CILA inefficace e accertamento di conformità: il TAR richiama il Salva Casa

La domanda di sanatoria ex art. 36-bis prevale sui procedimenti di inefficacia e demolizione ancora pendenti, imponendo una nuova istruttoria comunale.

di Redazione tecnica - 30/10/2025

Cosa accade quando un intervento edilizio qualificato come manutenzione straordinaria viene dichiarato inefficace dopo la presentazione di una CILA in sanatoria?

E, soprattutto, come si coordinano oggi i procedimenti sanzionatori con la nuova disciplina dell’accertamento di conformità ex art. 36-bis del d.P.R. n. 380/2001 introdotta dal Decreto “Salva Casa”, soprattutto nel caso di contenziosi in corso?

Abusi edilizi e accertamento di conformità: il ruolo del Salva Casa nei contenziosi

Su questi aspetti si è espresso il TAR Emilia Romagna con la sentenza del 20 febbraio 2025, n. 165, in un ricorso contro la dichiarazione, da parte di un Comune, di inefficacia della CILA in sanatoria per la realizzazione di tre abbaini e il conseguente ordine di demolizione delle opere.
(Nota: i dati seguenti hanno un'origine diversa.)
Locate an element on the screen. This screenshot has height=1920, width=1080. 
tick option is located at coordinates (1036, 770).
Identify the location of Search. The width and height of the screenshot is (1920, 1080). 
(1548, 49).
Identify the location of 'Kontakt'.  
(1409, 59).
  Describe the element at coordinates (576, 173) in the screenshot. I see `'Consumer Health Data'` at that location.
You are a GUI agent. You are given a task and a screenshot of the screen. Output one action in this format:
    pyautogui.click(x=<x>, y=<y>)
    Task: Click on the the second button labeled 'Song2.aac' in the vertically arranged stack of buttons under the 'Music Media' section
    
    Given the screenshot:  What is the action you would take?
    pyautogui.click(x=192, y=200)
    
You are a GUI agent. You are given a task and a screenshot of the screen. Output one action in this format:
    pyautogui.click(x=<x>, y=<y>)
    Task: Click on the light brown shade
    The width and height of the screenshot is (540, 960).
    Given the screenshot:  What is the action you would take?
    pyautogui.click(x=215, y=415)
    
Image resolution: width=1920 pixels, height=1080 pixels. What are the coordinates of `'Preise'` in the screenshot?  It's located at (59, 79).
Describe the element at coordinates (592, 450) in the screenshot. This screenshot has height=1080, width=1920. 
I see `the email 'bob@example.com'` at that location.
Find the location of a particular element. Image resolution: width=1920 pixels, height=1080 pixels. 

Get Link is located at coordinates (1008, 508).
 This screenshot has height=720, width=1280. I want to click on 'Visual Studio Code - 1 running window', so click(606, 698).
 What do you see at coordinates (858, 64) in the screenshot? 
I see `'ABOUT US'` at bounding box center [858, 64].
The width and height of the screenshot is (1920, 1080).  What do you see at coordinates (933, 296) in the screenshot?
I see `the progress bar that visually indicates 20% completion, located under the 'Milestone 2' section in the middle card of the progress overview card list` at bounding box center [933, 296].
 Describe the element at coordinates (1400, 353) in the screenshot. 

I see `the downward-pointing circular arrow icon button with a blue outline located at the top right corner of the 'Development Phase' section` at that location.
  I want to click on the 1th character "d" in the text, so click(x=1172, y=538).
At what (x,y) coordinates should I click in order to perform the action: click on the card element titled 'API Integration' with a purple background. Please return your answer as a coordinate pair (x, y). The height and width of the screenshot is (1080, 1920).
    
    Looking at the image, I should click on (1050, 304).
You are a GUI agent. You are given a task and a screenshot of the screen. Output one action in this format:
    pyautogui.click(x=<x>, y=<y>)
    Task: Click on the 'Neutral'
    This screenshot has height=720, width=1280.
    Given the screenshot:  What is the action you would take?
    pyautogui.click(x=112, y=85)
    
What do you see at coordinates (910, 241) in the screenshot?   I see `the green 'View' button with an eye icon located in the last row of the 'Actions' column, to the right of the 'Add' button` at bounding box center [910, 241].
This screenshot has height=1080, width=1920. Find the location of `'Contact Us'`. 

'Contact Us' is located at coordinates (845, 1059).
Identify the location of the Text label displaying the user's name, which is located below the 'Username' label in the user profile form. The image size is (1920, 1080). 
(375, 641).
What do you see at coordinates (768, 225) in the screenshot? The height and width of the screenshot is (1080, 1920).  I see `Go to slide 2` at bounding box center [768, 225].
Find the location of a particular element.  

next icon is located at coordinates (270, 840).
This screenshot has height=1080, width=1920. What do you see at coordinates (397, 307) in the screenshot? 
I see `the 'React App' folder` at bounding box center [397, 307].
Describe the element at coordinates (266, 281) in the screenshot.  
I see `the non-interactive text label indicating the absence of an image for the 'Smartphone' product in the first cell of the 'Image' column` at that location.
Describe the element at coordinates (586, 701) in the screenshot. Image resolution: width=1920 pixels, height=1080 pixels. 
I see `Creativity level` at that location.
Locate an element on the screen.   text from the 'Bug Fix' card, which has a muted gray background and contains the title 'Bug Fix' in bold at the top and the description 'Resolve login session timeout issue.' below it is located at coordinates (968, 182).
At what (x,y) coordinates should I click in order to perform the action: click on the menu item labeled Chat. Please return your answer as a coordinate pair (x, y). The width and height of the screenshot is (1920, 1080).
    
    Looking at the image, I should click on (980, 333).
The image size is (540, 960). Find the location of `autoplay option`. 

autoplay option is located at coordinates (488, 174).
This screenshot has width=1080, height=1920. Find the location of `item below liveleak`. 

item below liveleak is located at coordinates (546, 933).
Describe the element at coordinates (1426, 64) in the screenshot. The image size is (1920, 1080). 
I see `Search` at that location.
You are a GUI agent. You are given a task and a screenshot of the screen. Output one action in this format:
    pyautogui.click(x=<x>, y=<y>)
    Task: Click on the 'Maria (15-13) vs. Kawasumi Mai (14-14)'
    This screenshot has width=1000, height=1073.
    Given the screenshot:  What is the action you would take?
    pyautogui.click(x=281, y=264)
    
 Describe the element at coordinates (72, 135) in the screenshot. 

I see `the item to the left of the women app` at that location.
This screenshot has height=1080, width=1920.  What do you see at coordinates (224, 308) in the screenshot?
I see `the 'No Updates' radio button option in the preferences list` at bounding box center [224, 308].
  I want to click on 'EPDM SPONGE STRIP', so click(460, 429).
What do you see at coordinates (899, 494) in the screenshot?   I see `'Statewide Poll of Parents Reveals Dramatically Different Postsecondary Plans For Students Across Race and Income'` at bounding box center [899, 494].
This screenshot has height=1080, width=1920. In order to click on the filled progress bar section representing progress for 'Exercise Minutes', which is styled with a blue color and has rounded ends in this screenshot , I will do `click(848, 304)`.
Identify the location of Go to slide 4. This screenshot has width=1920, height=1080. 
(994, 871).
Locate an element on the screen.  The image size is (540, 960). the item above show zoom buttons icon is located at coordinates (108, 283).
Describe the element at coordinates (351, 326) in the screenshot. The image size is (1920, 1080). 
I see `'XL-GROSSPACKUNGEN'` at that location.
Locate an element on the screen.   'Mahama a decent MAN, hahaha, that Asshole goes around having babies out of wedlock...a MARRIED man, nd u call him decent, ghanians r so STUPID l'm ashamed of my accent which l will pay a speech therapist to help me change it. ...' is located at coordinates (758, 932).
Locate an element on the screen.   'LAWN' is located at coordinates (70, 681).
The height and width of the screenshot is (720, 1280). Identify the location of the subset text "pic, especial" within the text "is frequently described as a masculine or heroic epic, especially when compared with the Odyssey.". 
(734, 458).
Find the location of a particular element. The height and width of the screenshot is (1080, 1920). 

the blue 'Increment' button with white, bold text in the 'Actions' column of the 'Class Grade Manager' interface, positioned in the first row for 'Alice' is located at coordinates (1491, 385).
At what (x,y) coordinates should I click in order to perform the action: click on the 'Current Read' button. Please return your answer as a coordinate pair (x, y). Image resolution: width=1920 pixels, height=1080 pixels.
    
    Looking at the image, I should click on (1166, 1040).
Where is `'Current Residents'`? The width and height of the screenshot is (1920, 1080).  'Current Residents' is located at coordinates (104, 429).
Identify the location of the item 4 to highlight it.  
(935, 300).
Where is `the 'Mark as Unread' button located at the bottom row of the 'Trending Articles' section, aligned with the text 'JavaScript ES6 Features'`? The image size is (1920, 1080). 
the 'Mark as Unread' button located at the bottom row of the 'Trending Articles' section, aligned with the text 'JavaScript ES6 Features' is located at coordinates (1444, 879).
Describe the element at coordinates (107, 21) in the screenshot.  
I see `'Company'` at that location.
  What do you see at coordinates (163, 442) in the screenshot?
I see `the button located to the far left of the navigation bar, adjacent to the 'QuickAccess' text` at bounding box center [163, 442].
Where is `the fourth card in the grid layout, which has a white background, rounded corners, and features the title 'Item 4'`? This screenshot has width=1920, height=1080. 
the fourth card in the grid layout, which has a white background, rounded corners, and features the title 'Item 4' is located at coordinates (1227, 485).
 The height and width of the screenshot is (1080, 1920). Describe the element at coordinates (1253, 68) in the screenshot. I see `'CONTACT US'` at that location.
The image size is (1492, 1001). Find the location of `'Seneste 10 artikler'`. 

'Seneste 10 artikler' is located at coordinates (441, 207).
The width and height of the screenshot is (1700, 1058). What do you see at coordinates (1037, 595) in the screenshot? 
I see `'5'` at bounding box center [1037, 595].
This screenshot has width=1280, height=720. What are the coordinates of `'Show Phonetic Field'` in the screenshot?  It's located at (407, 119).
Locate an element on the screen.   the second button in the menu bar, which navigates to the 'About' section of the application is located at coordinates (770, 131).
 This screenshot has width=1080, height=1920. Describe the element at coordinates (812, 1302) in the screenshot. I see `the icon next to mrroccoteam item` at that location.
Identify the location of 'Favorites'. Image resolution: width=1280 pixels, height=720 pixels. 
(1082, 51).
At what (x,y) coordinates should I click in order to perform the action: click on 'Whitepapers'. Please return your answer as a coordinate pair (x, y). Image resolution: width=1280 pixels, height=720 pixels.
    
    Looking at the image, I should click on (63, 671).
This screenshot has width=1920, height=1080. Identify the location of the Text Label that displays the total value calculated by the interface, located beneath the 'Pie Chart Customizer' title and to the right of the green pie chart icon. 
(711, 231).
Il progettista aveva qualificato l’intervento come manutenzione straordinaria, non incidente sulle parti strutturali e privo di rilevanza ai fini sismici.

Il SUE, sulla base del parere della Commissione Qualità Architettonica e Paesaggio, aveva ritenuto ammissibile la realizzazione di un solo abbaino, invitando alla presentazione di una CILA in sanatoria per gli altri due.

La nuova comunicazione, presentata ai sensi dell’art. 16-bis della L.R. n. 23/2004, è stata tuttavia dichiarata inefficace per effetto del successivo parere negativo della Commissione, cui hanno fatto seguito l’ordine di demolizione e l’avvio del procedimento di ripristino d’ufficio, tutti provvedimenti impugnati.

Nel corso del contenzioso, i proprietari avevano però presentato domanda di accertamento di conformità ai sensi dell’art. 36-bis del Testo Unico Edilizia: una scelta che ha determinato la sopravvenuta carenza di interesse al ricorso, in quanto il nuovo procedimento di regolarizzazione ha sostituito integralmente quello precedente.